The task:
In the entries below, the lines from the one with "The image size is (1920, 1080)." through the one with "Given: Select the" are to be copied exactly; both ends count.

Saved entries
□ □ □ □ □ □ □

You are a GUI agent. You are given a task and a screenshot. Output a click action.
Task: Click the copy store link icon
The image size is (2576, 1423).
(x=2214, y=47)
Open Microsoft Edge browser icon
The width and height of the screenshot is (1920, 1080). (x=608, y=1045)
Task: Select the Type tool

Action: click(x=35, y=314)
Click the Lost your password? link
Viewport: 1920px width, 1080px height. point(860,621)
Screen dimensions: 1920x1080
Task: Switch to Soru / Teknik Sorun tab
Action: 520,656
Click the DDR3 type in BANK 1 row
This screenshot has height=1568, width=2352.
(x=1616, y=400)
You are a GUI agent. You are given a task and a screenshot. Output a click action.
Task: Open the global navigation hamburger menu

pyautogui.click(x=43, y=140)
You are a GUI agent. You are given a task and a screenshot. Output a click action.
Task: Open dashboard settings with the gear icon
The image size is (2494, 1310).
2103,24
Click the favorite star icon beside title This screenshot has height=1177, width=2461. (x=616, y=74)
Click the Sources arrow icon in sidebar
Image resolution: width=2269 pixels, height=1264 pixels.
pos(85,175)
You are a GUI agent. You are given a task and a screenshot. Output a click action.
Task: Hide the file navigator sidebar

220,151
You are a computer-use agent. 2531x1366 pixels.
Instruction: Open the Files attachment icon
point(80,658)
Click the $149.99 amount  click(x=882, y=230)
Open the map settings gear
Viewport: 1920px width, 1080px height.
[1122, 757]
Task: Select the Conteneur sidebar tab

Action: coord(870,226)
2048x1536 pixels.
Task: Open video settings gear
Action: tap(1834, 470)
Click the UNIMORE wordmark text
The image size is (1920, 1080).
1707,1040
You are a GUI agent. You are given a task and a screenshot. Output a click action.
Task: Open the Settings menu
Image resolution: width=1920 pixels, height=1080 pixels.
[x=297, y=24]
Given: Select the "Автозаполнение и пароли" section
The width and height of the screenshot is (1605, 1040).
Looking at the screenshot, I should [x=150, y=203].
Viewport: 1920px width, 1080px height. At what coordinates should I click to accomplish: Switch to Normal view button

□ □ □ □ □ □ □

Response to the task:
The image size is (1920, 1080).
1707,1040
You are a GUI agent. You are given a task and a screenshot. Output a click action.
Task: Open the Settings menu
Image resolution: width=1920 pixels, height=1080 pixels.
[x=297, y=24]
Given: Select the "Автозаполнение и пароли" section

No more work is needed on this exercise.